Inspiré en vrac par Tangerine Dream, Kraftwerk, Vangelis, Jean-Michel Jarre, Robert Schröder ou encore le Krautrock de Can, Neu! et Faust, ce nerd passionné par la robotique a longtemps joué avec ses propres synthés customisés, entre synthpop et ambient. Et après avoir dû claquer la porte de son studio en 1985, détruit par les eaux, l’artiste vient il y a peu de relancer sa carrière musicale avortée prématurément.

Après une pause de presque trois décennies, Olaf Schirm – son vrai nom – continue avec le même état d’esprit : d’une part jouer et expérimenter avec ses synthés, et de l’autre combattre les dérives de la machine, la paresse de la pop et le futur surinformatisé qui nous attend. Voici donc son cyber-plan de bataille.

Tu as commencé en bricolant tes synthés. J’imagine qu’aux débuts des années 70, il était difficile de ne pas passer par de la débrouille pour se lancer dans la musique, non ?

Exact, il était impossible de s’offrir une machine comme aujourd’hui, ce n’était pas du tout abordable. Vu que je n’étais encore qu’un étudiant de 14 ou 15 ans, j’ai décidé d’apprendre l’électronique par moi-même pour construire mon propre synthétiseur. Un gros système modulaire avec un oscillateur, un générateur d’enveloppe, des filtres, un séquenceur bien entendu… Donc j’ai commencé un assemblage très bizarre avec plein d’erreurs qui, techniquement parlant, n’aurait jamais dû fonctionner. Mais le matériel était tellement robuste à l’époque que l’ensemble a tenu malgré les courts-circuits que j’avais provoqués, et de la musique a fini par en sortir. Je ne sais pas comment cela a marché, par miracle j’imagine, mais je ne referais jamais ça aujourd’hui. Les modules n’étaient pas si étranges que ça, il fallait ceci dit vraiment se prendre la tête pour générer l’architecture du tout et brancher les différentes parties. Et chose marrante : autoriser certaines erreurs, comme une tension négative, pouvait parfois servir musicalement. Au final j’ai monté un premier synthétiseur, le « Symboter A1 », que, à peine terminé, j’ai démonté. Je l’ai vite remplacé en 1977 par un second, qui ressemblait beaucoup au premier, à la différence près qu’il fonctionnait vraiment…

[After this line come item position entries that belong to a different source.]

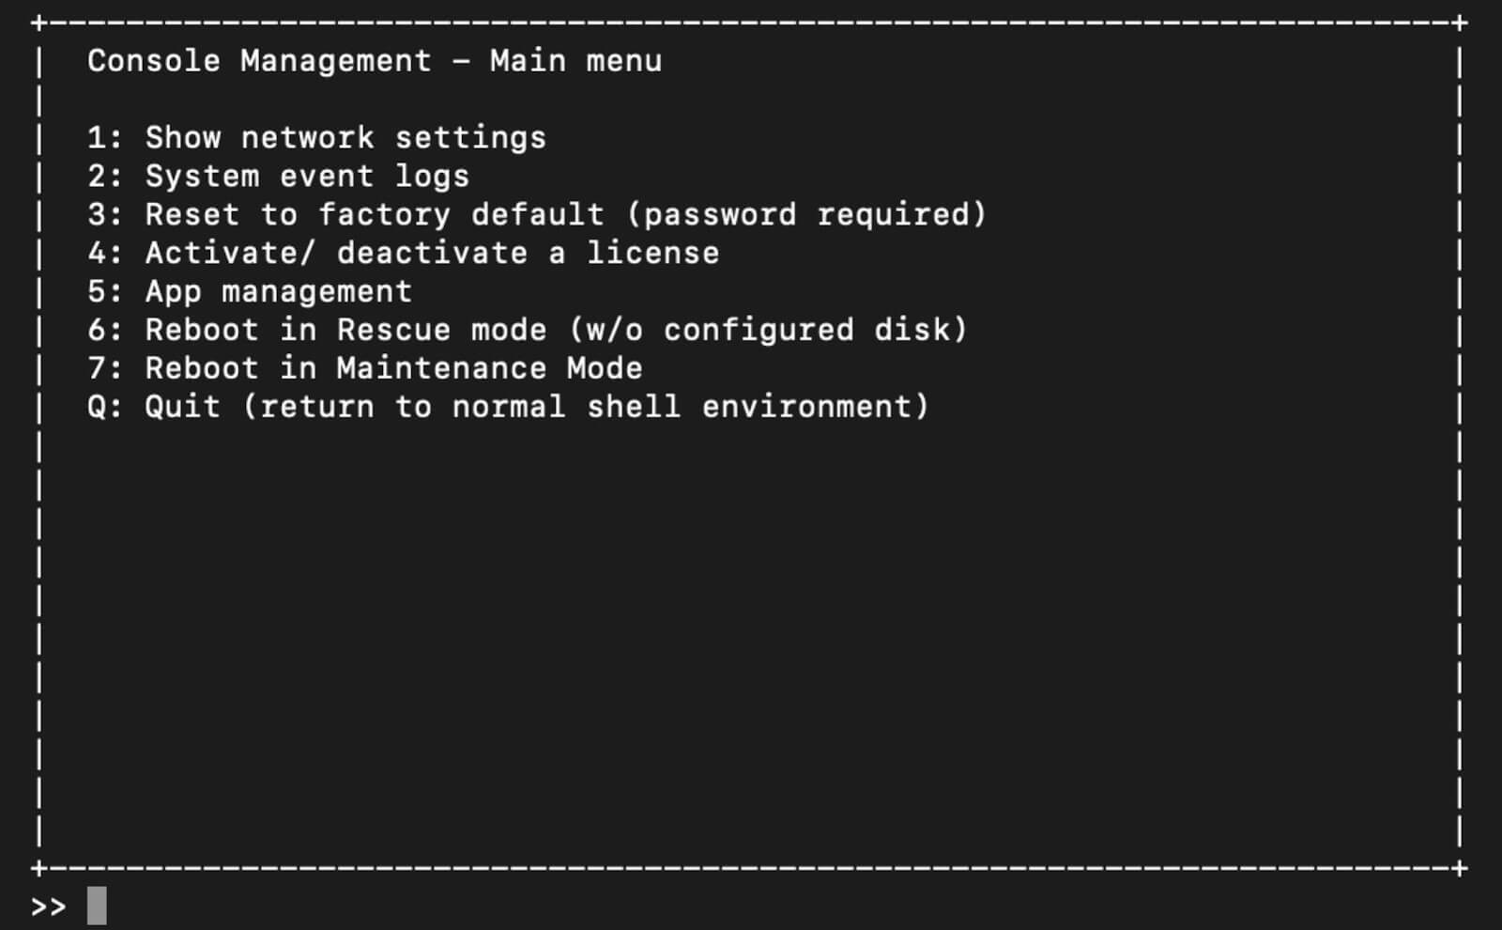Click the (w/o configured disk) note text
1502x930 pixels.
point(768,331)
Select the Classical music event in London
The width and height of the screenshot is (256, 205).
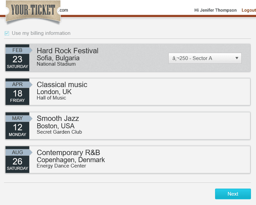tap(128, 92)
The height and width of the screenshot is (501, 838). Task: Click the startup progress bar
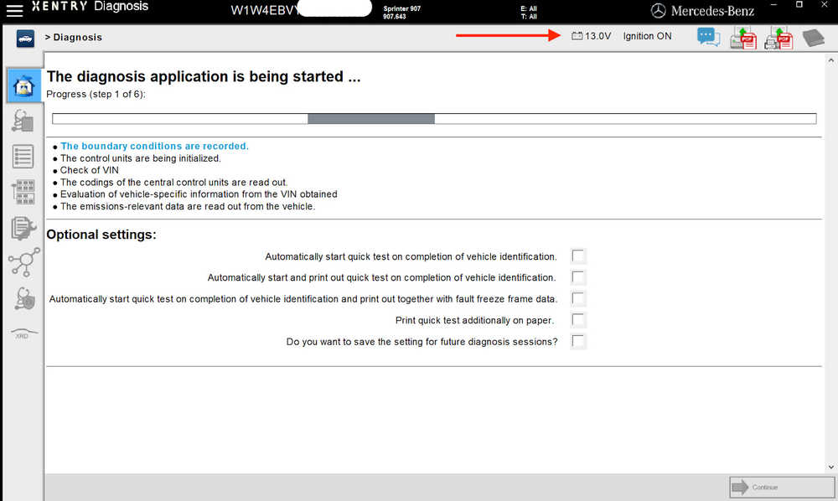pyautogui.click(x=434, y=119)
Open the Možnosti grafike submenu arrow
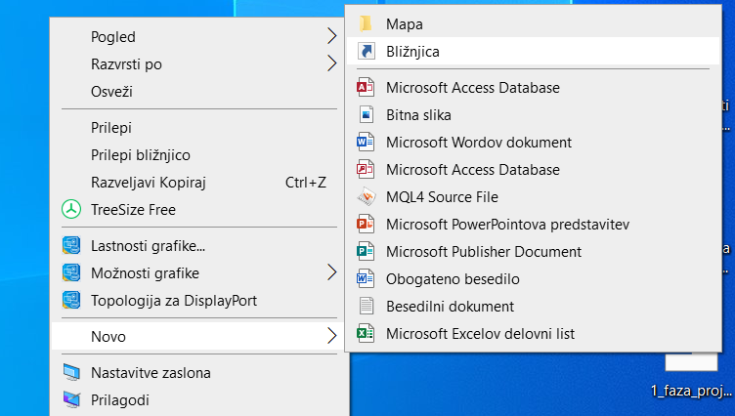 point(331,271)
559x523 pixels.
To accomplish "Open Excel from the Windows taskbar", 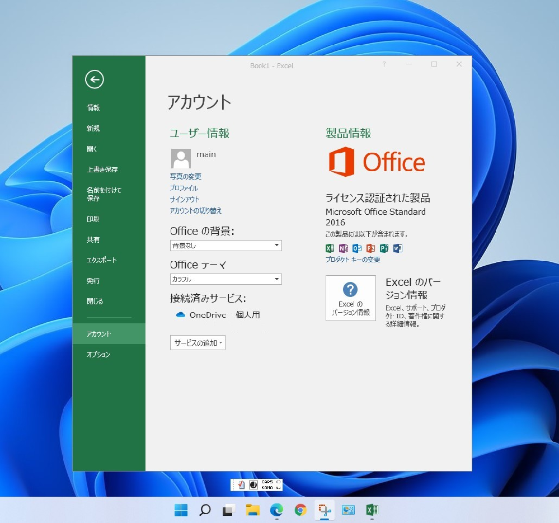I will 372,510.
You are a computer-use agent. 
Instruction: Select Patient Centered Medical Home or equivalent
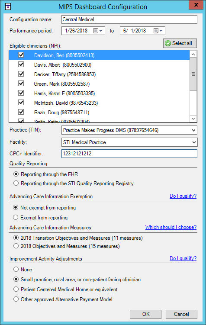16,289
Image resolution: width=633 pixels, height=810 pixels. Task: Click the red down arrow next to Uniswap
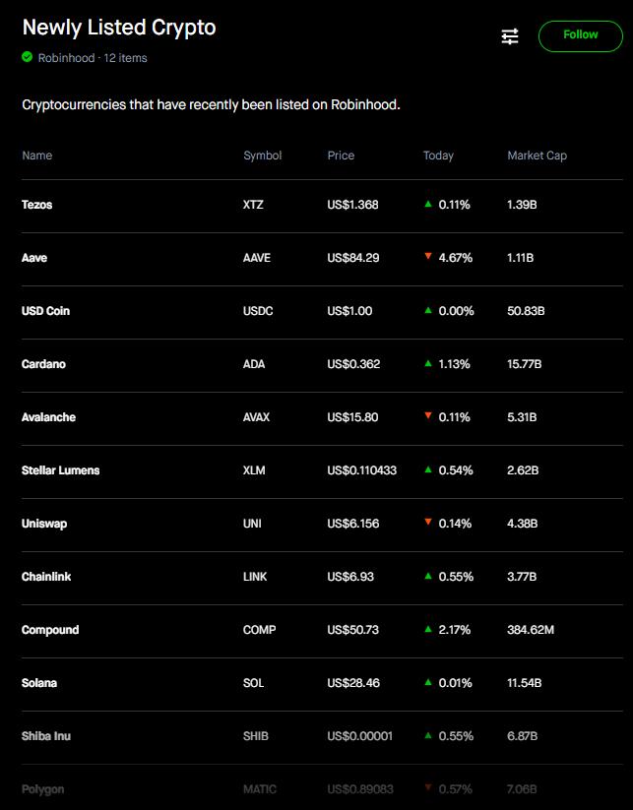tap(428, 524)
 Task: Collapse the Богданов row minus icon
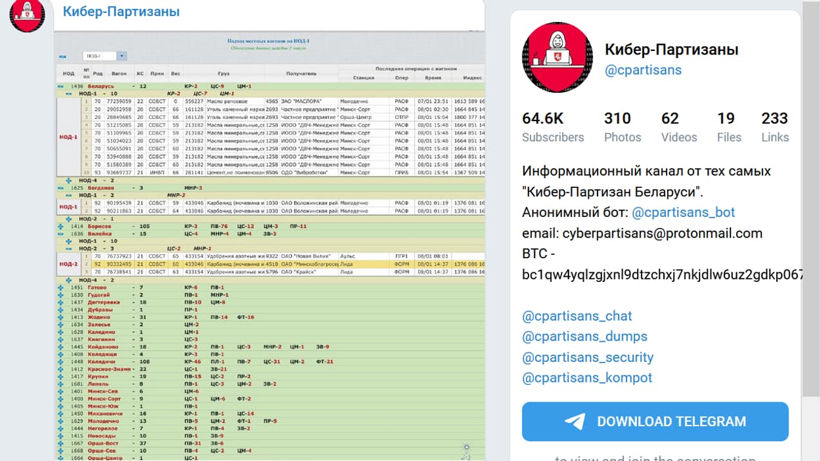(x=61, y=188)
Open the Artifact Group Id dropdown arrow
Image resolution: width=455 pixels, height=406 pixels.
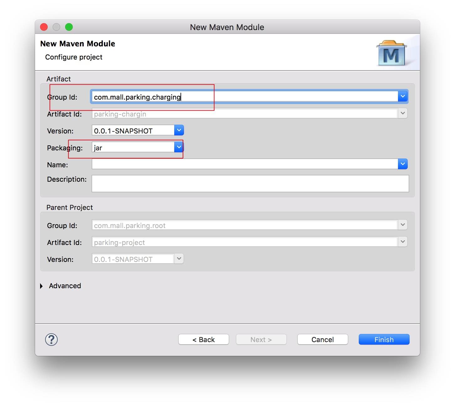(x=403, y=96)
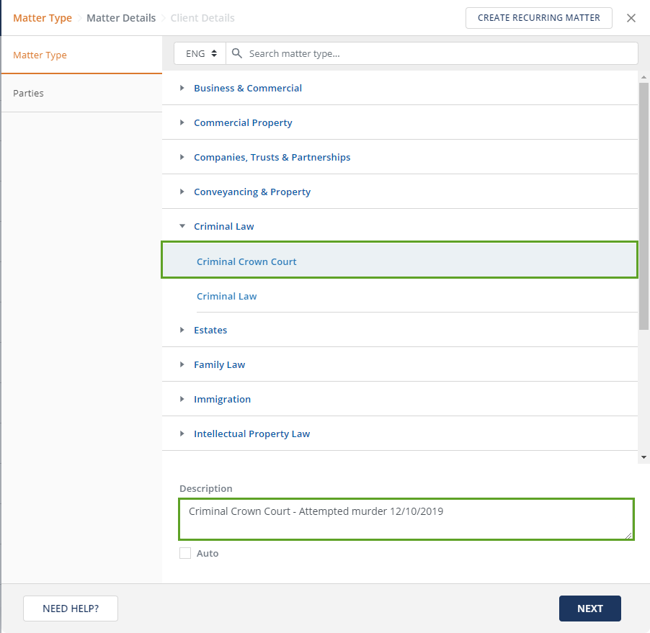The width and height of the screenshot is (650, 633).
Task: Click the Need Help button
Action: pyautogui.click(x=71, y=609)
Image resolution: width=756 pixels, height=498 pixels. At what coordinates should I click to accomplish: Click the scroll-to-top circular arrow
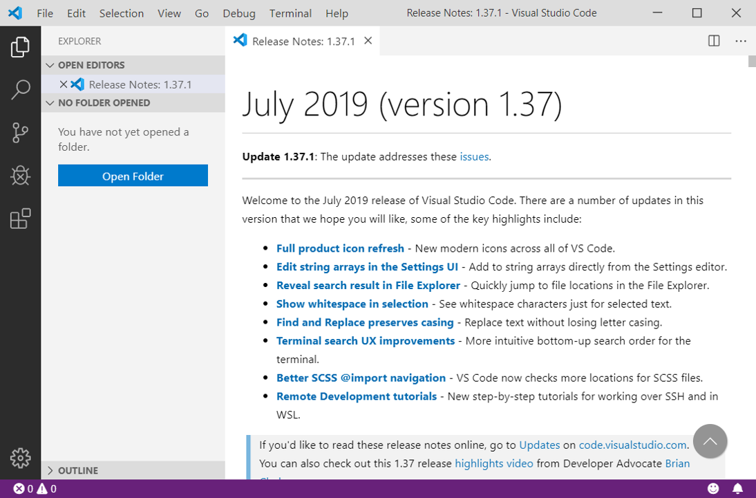click(710, 441)
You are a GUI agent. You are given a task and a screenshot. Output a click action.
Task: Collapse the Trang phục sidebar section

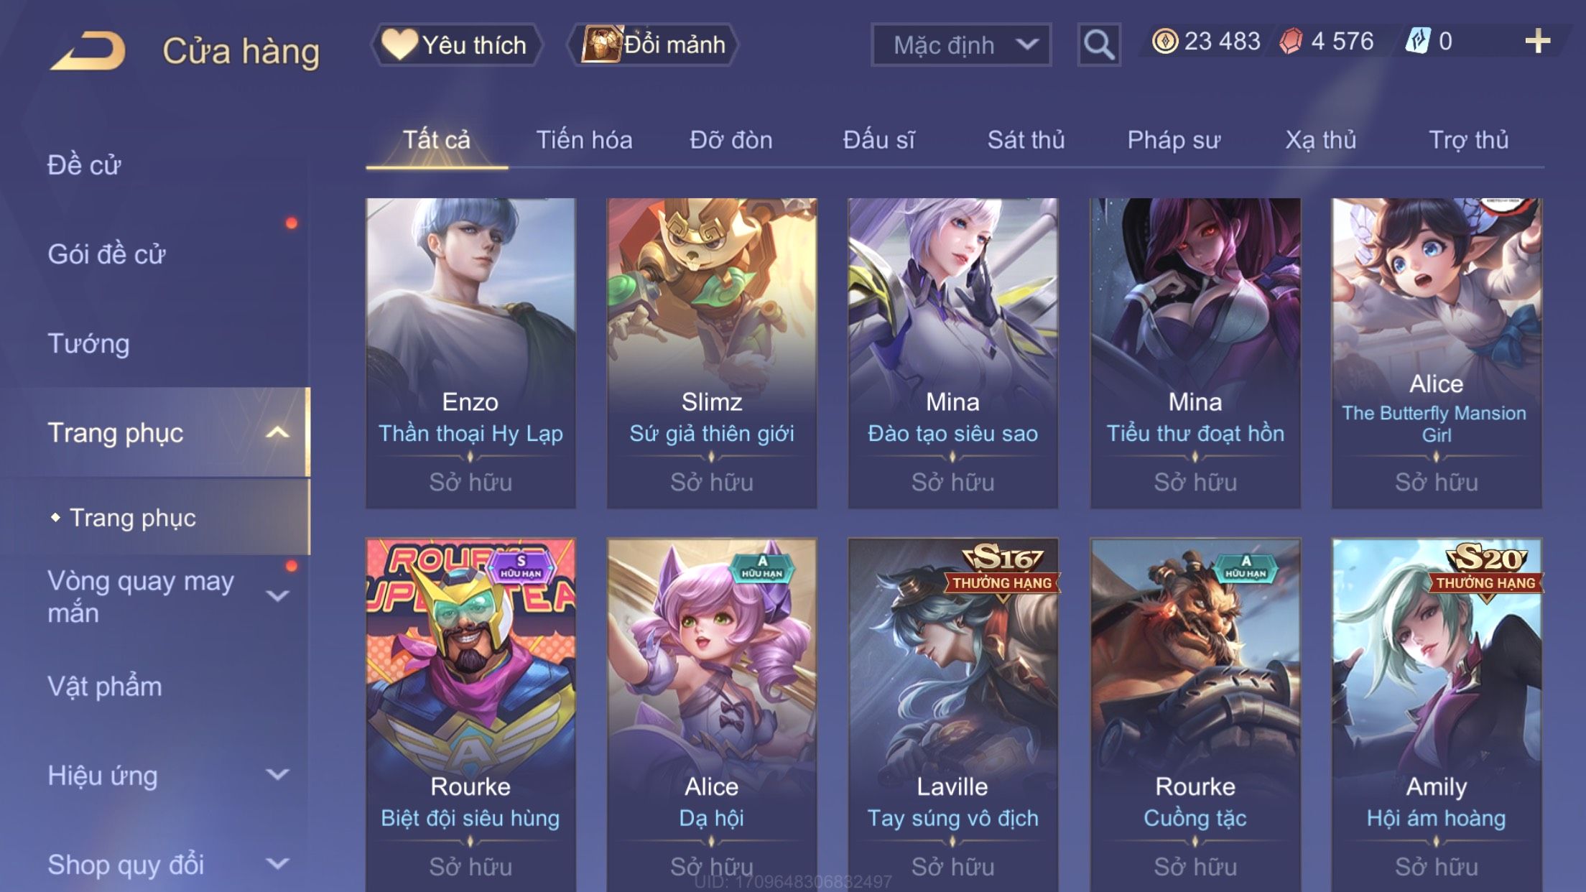coord(277,432)
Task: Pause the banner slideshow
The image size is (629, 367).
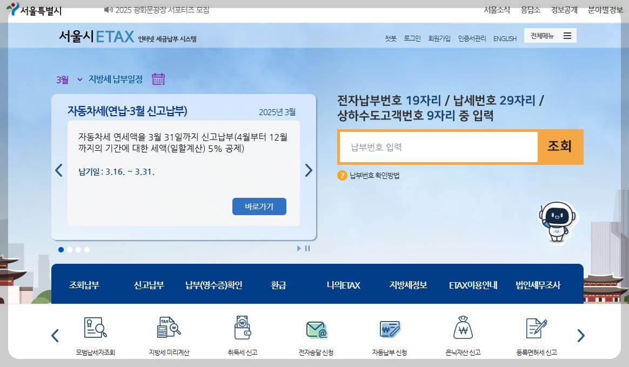Action: coord(307,248)
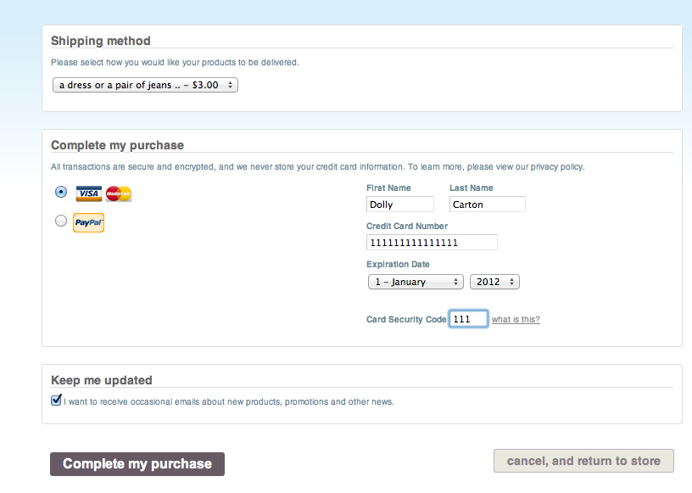Focus the Last Name field
692x493 pixels.
[x=488, y=204]
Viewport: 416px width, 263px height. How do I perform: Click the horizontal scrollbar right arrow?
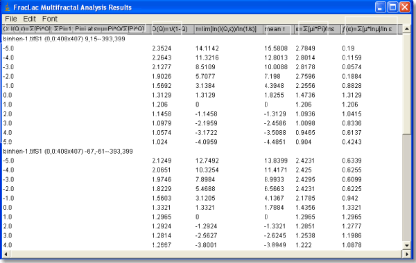[407, 254]
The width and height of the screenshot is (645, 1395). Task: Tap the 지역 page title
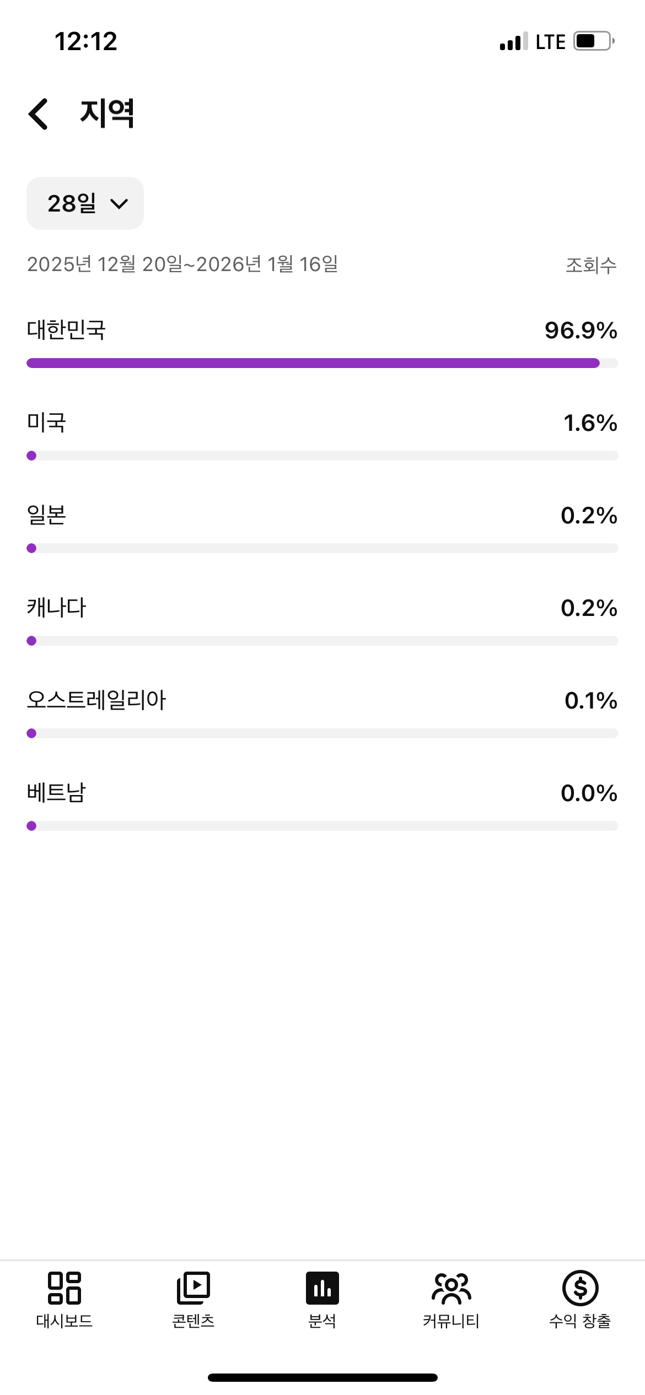pos(108,113)
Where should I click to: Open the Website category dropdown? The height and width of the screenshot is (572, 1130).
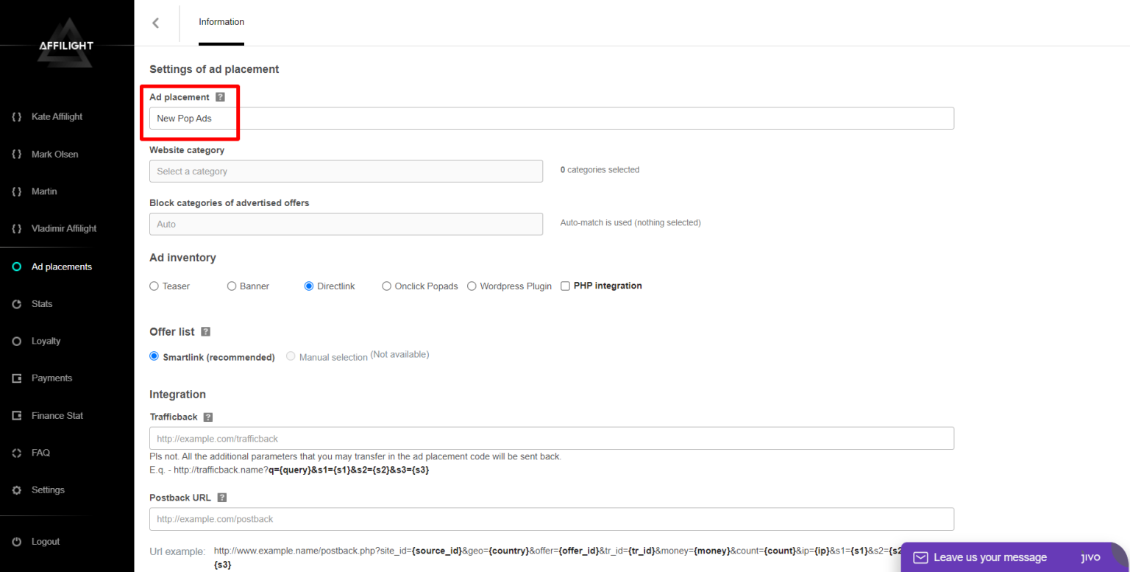(346, 171)
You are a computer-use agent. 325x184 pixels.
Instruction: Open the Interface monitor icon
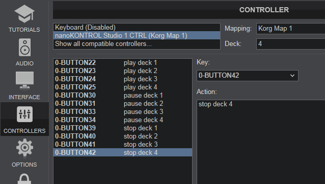[24, 81]
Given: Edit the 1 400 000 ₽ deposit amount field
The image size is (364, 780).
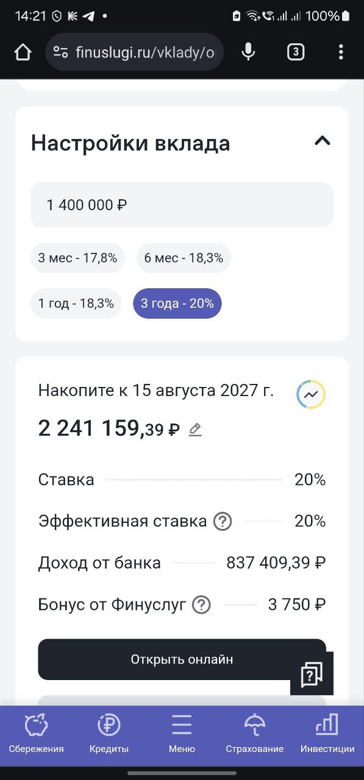Looking at the screenshot, I should [x=182, y=205].

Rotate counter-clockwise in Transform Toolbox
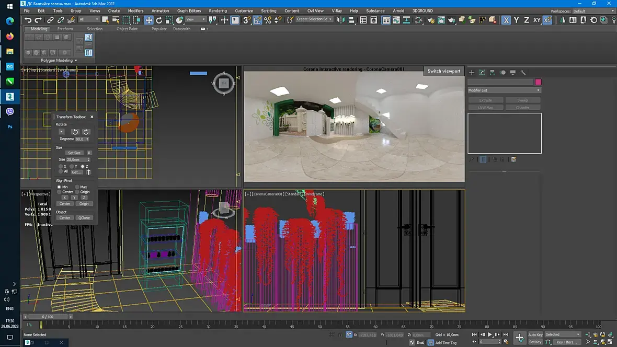(x=75, y=132)
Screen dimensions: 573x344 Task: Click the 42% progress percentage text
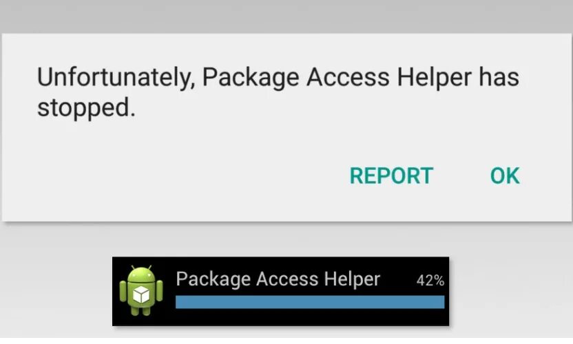click(x=430, y=281)
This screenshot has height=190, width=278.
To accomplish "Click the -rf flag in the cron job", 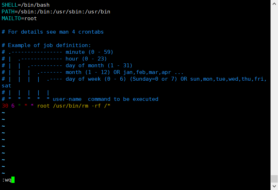I will (x=96, y=106).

« Le problème de l’intelligence artificielle ne vient pas des robots en tant que robots, mais bien de l’intelligence logée dans la machine ».

Comment est-ce que tu t’y prenais pour composer ? Est-ce que tu laissais une grosse part à l’expérimentation, à l’aléatoire ?

En fait, le côté expérimental se passe avant même de composer, en testant de nouveaux sons, de nouveaux circuits et de nouveaux concepts musicaux. Dès que je commence réellement le morceau, je me force à fixer en amont la structure que j’ai en tête puis j’essaye de suivre au plus près cette voie. C’est très tentant de se laisser guider par les machines : il y a tellement de fonctionnalités et d’options géniales qu’elles t’emmèneront souvent vers un résultat qui sonne bien. Par exemple, elles vont vouloir te garder dans le beat ; mais imagine que tu veuilles qu’une boucle décélère, tu te retrouves coincé. Je combats toujours contre la machine, ça fait partie de mon caractère. Tant que je n’arrive pas à quelque chose de nouveau, avec un son que je n’ai jamais entendu avant, je ne suis jamais satisfait de ce que j’entends. J’aime établir un cadre et déterminer les frontières au sein desquelles un spectre d’aléatoire est permis, sans contrôle de ma part. Après, reste à savoir quel est le bon random et le mauvais random

Comment expliques-tu le fait que ta musique n’ait jamais percé ?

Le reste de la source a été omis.